Las otras dos películas vistas no llegan a desplegar nada, ni como películas de género ni como —simplemente— cine. La norteamericana It Lives Inside, ópera prima del director de origen indio Bishal Dutta, es uno de esos productos de frío laboratorio que intenta congeniar el conocido ambiente de high-school con un terror de procedencia exótica incrustado como bisutería. Porque ese acercamiento a la prolija cosmogonía del terror originado por deidades o súcubos de la India lo realiza Dutta tirando —ese es el disimulo— como de oídas de sus ancestros. Pero igualmente podría haberla dirigido un italoamericano de Manhattan porque para hilvanar este cuento pinturero con demonios encerrados en un frasco —como el genio árabe de Alí Babá o el castizo diablo cojuelo— no hacía falta conocimiento extranjerizante alguno. Claro que al lado de la infausta The Seeding —espanto extenuante de Barnaby Clay que empieza como Quién puede matar a un niño y concluye como El seductor de Siegel— lo de It Lives Inside es el Mahabharata.

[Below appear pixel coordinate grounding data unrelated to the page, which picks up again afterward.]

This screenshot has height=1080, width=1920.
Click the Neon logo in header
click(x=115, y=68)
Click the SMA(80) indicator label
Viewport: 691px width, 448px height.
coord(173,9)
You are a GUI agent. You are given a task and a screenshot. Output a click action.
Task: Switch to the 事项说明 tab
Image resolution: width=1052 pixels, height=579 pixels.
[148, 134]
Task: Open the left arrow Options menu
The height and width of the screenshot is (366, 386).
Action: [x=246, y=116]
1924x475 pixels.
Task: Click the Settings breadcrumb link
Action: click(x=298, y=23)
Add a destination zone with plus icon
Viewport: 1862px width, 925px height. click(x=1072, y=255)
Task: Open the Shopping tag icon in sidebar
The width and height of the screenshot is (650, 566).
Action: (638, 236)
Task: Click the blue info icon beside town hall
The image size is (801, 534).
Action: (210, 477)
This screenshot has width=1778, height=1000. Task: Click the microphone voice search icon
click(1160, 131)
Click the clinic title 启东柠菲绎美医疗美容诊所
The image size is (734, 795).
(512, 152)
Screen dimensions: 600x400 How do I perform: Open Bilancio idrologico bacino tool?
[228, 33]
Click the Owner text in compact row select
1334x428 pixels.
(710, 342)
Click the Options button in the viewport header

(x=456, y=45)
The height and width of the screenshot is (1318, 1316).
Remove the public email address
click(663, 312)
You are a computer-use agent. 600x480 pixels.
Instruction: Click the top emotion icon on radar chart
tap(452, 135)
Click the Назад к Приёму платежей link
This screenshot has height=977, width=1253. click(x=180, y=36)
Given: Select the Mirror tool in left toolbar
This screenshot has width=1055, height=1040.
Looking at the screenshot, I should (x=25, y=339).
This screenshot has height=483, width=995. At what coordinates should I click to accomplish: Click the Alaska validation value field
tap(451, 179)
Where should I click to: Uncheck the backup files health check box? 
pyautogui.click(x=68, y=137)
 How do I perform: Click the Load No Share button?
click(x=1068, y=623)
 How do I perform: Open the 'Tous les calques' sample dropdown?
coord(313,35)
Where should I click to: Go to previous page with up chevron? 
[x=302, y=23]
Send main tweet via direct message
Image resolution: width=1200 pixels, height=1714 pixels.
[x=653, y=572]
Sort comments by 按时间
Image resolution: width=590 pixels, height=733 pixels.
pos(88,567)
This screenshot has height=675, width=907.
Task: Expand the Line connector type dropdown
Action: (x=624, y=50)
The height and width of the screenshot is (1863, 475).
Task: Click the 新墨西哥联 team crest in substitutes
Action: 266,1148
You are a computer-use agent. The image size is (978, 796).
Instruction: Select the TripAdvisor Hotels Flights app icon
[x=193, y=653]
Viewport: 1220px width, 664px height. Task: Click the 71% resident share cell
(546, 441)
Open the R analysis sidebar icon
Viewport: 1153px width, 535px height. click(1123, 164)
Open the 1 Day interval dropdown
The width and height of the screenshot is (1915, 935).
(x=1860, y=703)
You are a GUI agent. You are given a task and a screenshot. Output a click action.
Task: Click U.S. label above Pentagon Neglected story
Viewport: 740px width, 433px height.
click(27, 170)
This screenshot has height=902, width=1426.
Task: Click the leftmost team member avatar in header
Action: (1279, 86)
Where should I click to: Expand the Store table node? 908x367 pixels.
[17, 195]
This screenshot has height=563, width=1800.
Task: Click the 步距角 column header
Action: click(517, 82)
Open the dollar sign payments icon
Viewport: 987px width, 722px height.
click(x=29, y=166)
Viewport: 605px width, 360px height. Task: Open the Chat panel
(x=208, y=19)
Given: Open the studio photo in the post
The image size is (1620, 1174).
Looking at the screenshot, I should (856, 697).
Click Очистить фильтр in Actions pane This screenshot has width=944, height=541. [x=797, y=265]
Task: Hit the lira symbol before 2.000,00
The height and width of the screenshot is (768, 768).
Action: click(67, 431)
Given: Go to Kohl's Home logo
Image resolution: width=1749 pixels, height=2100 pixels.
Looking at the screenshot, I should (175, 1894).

El genio de William Friedkin

Quien sí poseía todos los genios dentro y fuera de la lámpara era el inmenso William Friedkin. Aunque sus orígenes son algo anteriores a los de Spielberg, Scorsese, De Palma o Bogdanovich, siempre se le incluyó dentro de aquella revolución de los claveles autorales ue se dio en llamar el Nuevo Hollywood y que tomó la industria norteamericana del cine a finales de los 60 sin otra violencia que la circunscrita a sus poderes como firmantes de títulos que marcaron no solo aquellos años como Taxi Driver, The Last Picture Show, El Padrino o Carrie. Friedkin no se quedó atrás. Con El exorcista revolucionó el modo de distribución de las películas en salas, generó un seísmo en el cine de terror y firmó una página de oro en la interacción de pantalla y espectador. Pero solo tres años después, fue capaz de ganar con The French Connection los cinco Óscar principales y de legar una mirada sobre Nueva York aún hoy no supeada. De acuerdo a la leyenda o el fatum de aquellos jóvenes bárbaros, una vez en la cima se produjo la estruendosa caída. El rodaje de Sorcerer (remake de El salario del miedo estrenada en España con el título visionario de Carga maldita) en América Central fue un desastre plagado de accidentes ue elevaron sus gastos hasta el infinito. Y su estreno —en un fin de semana coincidente con el de Star Wars— condenó definitivamente aquella empresa hacia un Waterloo económico y una amenaza de destierro creativo para aquel Napoleón fílmico que fue William Friedkin. Con el tiempo, Sorcerer se reevaluó y hoy es considerada absoluta obra maestra (caso paralelo al de Michael Cimino con La puerta del cielo). Aún tocado, Friedkin no bajó la guardia. Siguió indomeñable dirigiendo obras tan controvertidas como A la caza, Vivir y morir en Los Ángeles o Killer Joe. Cuando tuvo que replegarse fue capaz de volver a sus orígenes en la televisión, con un excelente remake de Doce hombres sin piedad. En el 2017, el Festival de Sitges lo recibió para agasajarlo y Friedkin ofreció una memorable clase magistral. Ahora, en el tributo tras su desaparición el pasado agosto, enmarcado con un pase remasterizado de El exorcista —que cumple medio siglo— se volvieron a escuchar algunas de las palabras de Friedkin en aquella ocasión. Tan vivo como su cine que perdurará exultante y siempre perturbador. Tanto cuando fue golden boy del Nuevo Hollywood como cuando tuvo que ratonear parasalir siempre a flote con películas de singular e inimitable viveza.